WHAT THE EXERCISE ASKS:
Pick out every line of the records below that contains the word "arrow", and copy each of those lines in full.

=== GIVEN ENTRIES ===

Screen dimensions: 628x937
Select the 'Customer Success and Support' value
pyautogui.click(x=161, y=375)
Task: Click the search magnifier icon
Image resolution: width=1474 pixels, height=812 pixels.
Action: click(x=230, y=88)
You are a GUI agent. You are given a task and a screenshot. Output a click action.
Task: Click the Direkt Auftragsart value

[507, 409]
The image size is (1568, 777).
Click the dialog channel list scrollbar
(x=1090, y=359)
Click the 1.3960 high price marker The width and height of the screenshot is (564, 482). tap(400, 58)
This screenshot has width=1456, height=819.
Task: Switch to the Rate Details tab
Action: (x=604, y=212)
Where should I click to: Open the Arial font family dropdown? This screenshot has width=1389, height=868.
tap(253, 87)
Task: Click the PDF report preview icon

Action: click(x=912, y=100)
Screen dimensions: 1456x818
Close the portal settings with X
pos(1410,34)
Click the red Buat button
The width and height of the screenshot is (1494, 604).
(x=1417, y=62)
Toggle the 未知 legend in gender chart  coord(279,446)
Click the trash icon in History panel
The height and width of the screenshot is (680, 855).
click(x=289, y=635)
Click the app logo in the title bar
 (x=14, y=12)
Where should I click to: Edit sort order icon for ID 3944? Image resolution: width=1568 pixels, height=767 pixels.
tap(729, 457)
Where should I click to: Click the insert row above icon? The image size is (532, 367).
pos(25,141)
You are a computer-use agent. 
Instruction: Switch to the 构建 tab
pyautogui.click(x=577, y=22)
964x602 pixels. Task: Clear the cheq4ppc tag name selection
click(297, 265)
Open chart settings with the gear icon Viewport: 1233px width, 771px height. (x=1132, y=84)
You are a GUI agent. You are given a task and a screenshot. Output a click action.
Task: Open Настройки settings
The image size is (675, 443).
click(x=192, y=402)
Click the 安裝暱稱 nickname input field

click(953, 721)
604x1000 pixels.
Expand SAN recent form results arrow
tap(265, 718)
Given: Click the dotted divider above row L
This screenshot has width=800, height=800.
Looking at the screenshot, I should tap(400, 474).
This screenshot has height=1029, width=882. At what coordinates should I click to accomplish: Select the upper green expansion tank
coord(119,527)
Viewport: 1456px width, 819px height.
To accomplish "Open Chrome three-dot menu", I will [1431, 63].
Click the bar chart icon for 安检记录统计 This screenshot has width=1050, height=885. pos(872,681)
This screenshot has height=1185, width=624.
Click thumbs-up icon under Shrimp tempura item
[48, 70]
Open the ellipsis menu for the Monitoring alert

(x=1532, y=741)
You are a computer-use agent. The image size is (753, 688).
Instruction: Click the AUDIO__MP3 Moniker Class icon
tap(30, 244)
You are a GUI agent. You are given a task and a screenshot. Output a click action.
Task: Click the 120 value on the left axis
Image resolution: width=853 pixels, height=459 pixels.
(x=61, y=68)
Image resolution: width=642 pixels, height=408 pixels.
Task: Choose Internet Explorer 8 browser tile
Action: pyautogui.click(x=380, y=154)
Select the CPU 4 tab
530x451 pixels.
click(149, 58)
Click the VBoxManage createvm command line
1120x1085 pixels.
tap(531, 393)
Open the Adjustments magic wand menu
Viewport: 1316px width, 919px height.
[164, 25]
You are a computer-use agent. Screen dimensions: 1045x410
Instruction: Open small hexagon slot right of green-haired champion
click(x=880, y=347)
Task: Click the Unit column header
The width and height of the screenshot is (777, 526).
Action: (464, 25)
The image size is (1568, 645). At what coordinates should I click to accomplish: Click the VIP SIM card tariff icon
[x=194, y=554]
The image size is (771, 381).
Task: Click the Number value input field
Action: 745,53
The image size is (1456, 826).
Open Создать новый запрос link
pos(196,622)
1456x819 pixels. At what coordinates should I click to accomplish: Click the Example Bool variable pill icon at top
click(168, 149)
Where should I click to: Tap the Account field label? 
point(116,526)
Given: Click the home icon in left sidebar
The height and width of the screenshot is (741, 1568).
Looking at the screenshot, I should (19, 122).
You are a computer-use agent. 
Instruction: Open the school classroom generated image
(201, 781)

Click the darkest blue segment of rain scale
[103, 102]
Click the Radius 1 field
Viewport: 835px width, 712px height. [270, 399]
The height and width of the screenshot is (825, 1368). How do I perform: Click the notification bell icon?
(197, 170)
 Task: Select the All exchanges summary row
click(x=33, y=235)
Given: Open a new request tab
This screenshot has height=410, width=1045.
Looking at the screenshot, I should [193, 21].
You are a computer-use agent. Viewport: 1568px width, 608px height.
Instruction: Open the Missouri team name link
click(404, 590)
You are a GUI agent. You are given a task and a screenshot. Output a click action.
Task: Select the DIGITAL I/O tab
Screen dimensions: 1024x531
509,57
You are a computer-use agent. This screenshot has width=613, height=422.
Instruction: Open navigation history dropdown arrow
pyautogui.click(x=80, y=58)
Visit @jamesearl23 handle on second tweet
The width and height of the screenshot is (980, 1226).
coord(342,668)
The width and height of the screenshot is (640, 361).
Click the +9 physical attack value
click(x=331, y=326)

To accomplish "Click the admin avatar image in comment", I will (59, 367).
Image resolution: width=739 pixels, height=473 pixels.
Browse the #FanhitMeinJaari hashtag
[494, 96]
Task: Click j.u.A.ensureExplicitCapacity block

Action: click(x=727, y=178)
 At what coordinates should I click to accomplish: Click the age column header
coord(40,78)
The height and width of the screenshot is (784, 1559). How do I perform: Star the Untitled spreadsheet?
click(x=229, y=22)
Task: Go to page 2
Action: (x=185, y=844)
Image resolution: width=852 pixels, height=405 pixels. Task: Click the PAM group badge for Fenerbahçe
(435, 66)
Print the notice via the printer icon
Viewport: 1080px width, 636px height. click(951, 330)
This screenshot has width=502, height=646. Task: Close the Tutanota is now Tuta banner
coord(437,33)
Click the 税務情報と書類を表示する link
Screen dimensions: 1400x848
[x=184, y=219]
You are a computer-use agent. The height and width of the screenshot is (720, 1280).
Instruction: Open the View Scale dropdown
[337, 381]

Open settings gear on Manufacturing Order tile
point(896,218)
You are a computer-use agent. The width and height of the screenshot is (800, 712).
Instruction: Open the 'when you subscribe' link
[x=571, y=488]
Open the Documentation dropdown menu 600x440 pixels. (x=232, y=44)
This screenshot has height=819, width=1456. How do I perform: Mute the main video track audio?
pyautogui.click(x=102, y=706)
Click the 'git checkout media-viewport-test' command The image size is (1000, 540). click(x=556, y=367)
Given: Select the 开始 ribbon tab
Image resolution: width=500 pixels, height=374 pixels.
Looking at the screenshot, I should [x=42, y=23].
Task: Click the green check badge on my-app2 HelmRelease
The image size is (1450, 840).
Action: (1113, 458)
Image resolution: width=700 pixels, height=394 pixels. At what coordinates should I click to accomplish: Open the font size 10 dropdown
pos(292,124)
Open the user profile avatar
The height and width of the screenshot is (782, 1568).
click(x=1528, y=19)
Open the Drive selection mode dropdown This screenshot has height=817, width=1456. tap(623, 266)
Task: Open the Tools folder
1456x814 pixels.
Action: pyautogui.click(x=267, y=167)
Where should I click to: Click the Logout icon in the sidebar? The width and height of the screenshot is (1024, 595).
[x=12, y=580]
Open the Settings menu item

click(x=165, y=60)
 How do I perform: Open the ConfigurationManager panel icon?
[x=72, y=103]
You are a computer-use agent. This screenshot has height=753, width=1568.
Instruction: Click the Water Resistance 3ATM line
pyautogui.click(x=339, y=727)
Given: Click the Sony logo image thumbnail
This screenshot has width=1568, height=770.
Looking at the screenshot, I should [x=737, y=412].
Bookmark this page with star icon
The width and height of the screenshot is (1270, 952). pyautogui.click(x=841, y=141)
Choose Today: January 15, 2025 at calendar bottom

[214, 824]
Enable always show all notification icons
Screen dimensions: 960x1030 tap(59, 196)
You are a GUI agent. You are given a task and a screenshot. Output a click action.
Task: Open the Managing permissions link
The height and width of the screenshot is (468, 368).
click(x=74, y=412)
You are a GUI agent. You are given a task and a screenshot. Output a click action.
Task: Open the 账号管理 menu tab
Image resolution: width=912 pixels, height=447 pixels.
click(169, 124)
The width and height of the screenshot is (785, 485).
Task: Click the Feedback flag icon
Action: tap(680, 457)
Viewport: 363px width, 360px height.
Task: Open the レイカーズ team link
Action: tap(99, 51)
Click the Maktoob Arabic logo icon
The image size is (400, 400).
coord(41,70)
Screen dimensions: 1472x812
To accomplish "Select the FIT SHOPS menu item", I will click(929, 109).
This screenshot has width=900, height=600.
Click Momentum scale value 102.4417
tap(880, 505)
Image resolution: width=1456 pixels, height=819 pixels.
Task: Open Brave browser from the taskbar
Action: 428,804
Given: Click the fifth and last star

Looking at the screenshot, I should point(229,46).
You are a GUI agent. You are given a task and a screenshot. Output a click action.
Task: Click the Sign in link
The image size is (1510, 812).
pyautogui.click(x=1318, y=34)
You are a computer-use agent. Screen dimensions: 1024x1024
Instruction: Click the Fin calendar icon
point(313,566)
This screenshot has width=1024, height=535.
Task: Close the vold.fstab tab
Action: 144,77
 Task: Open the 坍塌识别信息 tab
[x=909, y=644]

===

THE SOLUTION:
Expand SAN recent form results arrow
Instruction: Open navigation history dropdown arrow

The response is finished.